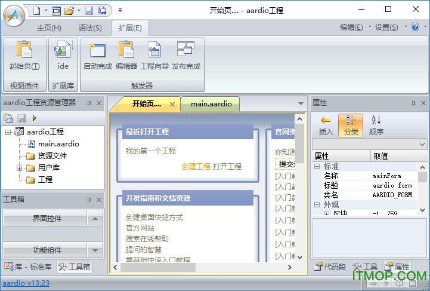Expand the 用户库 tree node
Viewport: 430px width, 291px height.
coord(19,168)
************
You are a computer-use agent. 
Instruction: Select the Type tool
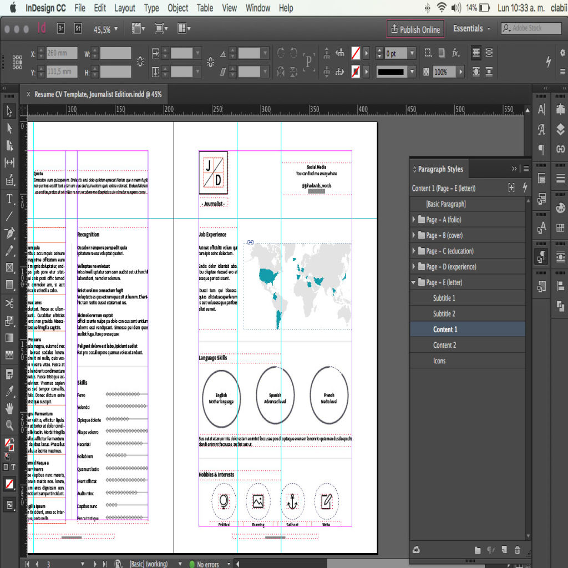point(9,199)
************
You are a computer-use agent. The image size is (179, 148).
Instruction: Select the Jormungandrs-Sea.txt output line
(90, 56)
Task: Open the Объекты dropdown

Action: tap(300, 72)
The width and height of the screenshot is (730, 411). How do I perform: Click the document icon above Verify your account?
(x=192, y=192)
************
Task goal: Across the whole listing, tally the lines that include the string "agent". Reply with the number only.

Written answer: 2